▸ **Problem description**
Please show every line in the listing below that contains the string "with".

▸ **Supplied material**
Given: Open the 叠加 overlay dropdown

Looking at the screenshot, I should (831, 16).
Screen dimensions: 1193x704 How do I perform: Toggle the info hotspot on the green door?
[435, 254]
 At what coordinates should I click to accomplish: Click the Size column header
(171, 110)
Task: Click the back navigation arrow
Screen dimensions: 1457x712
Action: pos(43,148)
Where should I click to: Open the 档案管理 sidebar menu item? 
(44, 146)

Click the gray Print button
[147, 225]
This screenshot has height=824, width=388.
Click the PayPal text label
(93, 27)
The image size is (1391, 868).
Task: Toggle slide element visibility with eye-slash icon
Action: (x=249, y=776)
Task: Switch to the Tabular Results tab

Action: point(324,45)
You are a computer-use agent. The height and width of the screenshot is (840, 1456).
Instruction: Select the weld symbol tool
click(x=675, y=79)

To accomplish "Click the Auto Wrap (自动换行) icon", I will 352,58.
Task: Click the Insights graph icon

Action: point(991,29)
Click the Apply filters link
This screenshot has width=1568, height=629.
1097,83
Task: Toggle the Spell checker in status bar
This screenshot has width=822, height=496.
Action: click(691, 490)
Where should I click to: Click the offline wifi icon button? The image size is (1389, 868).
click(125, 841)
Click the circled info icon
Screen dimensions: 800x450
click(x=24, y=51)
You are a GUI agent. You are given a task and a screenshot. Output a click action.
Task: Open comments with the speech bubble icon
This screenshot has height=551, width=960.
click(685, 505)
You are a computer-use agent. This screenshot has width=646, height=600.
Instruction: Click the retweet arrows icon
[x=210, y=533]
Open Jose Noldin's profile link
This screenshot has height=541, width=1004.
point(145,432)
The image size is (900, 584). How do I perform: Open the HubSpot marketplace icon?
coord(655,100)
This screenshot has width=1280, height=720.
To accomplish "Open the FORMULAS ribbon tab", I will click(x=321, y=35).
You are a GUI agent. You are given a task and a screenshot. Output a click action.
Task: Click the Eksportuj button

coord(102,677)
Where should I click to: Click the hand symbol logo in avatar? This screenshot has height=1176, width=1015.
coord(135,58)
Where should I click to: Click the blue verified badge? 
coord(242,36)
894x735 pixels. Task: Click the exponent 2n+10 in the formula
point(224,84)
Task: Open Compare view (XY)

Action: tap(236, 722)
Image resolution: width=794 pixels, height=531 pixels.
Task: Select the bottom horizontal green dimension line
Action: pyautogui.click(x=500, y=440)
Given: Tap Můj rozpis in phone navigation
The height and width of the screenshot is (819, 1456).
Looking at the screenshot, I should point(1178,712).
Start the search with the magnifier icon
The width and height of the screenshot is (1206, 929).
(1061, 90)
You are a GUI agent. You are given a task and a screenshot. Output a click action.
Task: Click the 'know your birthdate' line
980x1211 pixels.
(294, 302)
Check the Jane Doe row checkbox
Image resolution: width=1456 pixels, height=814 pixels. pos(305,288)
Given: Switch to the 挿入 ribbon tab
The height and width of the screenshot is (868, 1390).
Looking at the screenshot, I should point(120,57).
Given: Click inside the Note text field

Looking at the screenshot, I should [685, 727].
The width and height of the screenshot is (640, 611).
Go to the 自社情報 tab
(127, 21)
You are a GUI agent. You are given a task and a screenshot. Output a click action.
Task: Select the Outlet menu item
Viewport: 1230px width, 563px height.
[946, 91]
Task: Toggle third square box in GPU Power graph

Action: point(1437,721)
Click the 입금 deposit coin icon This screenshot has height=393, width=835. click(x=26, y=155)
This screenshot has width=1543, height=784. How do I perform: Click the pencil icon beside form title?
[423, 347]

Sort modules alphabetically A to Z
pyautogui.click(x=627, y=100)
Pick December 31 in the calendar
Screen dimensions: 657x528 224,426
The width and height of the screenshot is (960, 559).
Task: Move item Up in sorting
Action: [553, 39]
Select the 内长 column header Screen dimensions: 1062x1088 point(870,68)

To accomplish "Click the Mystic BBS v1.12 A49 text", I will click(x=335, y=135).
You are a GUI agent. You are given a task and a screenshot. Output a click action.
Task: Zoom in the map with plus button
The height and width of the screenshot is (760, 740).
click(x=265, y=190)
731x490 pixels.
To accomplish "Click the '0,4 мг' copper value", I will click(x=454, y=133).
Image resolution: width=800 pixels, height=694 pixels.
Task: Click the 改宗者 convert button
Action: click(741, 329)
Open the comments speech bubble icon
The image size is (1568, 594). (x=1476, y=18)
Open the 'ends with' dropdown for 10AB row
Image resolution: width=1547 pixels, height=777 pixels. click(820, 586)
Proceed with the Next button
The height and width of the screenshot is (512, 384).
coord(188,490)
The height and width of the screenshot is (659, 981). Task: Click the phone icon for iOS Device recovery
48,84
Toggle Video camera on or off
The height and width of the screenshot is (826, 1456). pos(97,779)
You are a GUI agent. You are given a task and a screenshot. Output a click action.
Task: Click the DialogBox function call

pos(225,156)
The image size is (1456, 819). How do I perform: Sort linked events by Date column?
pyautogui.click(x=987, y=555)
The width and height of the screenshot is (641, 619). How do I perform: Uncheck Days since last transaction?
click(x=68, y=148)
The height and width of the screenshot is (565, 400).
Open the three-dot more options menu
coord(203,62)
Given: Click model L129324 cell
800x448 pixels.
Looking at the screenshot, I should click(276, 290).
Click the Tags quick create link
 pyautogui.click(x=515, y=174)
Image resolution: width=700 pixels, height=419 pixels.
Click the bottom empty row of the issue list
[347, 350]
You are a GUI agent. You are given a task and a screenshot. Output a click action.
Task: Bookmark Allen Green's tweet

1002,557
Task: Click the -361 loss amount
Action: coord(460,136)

▸ **Final result**
Task: Toggle slide element visibility with eye-slash icon
Task: Open comments with the speech bubble icon
Start the search with the magnifier icon
Task: Zoom in the map with plus button
Open the 'ends with' dropdown for 10AB row
Proceed with the Next button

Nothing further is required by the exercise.